Men est un film riche de promesses : qui connait le cinéma de Garland (Ex Machina et Annihilation) sait que le bonhomme a du talent à revendre, et son incursion dans le genre horrifique peut pousser à un exercice de style galvanisant.
C’est exactement ce qui se joue lors de l’exposition du film, qui suit la fuite d’une jeune femme dans la campagne anglaise, traumatisée par un événement nécessitant une mise au vert radicale. L’humour rustique de l’autochtone qui l’accueille plante un décor plaisant, et une balade en forêt va mettre en place une atmosphère admirablement construite, entre les terres fertiles de la résilience et l’effroi enfantin de l’inconnu, notamment lors d’une très belle séquence de jeu avec l’écho dans un tunnel à la profondeur démesurée.
L’étrangeté attendue prend donc des tours assez séduisants, oscillant entre un humour insolite (tous les habitants du village sont joués par le même personnage) et une inquiétude sourde, allié à une maitrise visuelle de premier ordre qui distribue habilement les espaces complexes de la trop grande demeure.

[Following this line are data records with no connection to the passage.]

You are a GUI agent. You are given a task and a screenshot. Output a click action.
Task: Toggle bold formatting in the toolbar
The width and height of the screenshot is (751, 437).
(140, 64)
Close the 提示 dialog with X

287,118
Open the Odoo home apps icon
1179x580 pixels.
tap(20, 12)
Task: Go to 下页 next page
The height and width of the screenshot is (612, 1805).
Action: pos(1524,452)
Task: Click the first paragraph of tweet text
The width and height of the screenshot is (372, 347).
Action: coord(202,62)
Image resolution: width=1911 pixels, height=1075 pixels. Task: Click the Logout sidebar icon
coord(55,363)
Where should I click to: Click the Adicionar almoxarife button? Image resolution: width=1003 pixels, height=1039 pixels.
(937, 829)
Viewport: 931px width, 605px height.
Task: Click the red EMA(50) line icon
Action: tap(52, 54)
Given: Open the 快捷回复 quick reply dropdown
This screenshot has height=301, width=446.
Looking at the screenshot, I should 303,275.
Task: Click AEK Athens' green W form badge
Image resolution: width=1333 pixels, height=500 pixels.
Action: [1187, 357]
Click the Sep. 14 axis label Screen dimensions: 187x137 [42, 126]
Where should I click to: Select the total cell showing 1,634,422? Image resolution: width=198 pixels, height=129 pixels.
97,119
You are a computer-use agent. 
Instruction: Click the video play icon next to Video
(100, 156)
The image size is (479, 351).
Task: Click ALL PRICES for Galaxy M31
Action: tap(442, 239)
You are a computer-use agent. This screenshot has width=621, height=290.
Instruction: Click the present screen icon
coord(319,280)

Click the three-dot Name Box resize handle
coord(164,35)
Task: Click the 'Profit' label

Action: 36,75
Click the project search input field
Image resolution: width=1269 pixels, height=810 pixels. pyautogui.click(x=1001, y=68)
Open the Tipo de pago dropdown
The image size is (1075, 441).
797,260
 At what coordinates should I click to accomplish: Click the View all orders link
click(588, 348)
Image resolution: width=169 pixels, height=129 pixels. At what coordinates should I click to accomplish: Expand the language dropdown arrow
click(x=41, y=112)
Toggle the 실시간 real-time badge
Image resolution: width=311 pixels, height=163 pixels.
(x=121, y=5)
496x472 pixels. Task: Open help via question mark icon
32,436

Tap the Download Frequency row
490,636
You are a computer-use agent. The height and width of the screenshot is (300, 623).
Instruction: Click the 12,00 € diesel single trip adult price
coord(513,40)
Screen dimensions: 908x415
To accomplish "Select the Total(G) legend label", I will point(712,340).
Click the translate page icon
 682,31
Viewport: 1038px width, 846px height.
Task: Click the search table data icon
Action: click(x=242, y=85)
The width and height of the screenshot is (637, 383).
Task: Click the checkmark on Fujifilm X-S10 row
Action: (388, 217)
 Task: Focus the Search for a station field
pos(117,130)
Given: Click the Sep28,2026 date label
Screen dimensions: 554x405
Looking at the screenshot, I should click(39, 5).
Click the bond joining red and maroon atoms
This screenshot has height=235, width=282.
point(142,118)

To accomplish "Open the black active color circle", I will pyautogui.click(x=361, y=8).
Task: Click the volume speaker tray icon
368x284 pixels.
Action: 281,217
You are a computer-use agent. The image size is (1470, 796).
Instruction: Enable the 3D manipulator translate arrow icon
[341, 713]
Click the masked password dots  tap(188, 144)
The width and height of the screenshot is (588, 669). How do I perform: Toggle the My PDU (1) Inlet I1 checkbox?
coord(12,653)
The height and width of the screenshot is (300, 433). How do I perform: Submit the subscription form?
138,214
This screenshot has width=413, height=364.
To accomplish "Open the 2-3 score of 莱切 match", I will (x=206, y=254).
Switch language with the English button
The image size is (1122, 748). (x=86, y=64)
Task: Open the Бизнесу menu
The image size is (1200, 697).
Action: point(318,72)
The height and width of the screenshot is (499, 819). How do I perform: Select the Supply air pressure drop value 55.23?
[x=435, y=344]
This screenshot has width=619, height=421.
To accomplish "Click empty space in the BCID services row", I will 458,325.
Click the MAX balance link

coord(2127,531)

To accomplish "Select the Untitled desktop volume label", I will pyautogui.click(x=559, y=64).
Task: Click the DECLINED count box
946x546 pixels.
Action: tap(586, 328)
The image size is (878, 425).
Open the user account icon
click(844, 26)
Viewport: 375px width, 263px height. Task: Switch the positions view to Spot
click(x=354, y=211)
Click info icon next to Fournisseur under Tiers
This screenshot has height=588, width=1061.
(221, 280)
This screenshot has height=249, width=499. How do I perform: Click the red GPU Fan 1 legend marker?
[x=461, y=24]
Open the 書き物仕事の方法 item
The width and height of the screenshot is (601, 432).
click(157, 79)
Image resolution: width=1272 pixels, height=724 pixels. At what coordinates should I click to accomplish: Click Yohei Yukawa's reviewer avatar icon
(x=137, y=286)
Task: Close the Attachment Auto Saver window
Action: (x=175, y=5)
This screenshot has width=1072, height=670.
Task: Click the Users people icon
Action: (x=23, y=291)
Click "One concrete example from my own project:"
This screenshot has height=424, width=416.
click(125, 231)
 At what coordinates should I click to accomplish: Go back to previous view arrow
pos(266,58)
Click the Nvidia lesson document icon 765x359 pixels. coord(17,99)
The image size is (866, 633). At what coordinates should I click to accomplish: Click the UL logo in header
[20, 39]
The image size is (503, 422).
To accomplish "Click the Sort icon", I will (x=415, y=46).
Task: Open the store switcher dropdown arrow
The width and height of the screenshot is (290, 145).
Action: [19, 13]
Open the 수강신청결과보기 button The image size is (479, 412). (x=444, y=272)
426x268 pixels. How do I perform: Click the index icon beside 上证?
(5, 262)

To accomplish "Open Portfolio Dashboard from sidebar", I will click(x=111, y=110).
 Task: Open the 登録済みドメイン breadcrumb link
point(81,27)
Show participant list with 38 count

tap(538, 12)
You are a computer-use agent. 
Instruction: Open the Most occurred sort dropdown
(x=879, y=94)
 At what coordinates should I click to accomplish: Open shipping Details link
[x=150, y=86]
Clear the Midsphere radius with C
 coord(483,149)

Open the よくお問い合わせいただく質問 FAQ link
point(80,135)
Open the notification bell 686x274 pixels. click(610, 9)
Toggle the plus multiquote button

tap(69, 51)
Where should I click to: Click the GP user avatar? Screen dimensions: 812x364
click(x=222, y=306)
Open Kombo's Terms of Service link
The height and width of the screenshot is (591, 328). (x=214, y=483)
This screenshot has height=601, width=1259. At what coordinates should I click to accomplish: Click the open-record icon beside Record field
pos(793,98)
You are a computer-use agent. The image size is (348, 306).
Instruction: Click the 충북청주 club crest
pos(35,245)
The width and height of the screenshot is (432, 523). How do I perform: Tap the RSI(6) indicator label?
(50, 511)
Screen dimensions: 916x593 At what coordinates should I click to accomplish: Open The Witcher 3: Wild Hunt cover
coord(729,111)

Ainsi s’achèvent cependant les promesses : les présentations ayant été faites, les comédiens s'avérant impeccables dans leur compositions, Alex Garland s’échine à déployer la syntaxe du film d’horreur, sans l’enrichir d’un semblant de rationalité. Le cauchemar convoque donc tout le cahier des charges, des apparitions furtives aux portes entrouvertes, des lumières qui s’éteignent et des poignées de porte qui bougent. Tout ceci pourrait s’avérer tolérable si le bonhomme ne s’enorgueillissait de considérer ces affèteries comme l’emballage symbolique d’un véritable propos. Car les bizarreries proposées (des sculptures de l’église filmées en ombre portée, la caméra entrant dans le globe oculaire du cadavre d’un cerf…) semblent dessiner un jeu de piste aux allusions cryptiques et une direction vers le folk horror qui vont forcément devoir converger vers le trauma originel. Garland pousse alors les curseurs dans le graphisme horrifique, s'amuse de mutilations diverses et des codes du body horror, entraîné dans une fuite en avant dont on finit par comprendre qu’elle sera dénuée de destination. Il rejoint ainsi ce club de plus en plus ouvert de cinéastes se vautrant dans la gratuité formaliste, dotés de cette naïve conviction que l’étrangeté ou l’horrifique explicite suffiront pour insuffler puissance ou force poétique à leur œuvre : Robert Eggers (The Lighthouse, The Northman) et Edgar Wright (Baby Driver, Last Night in Soho) en sont les exemples les plus récents. Mais ne désespérons pas : la série Devs, réalisée et écrite par Alex Garland, témoigne d’une capacité à mettre son talent au service de fiction autrement plus ambitieuses et complexes, et permet de renouveler les attentes pour la suite de son travail.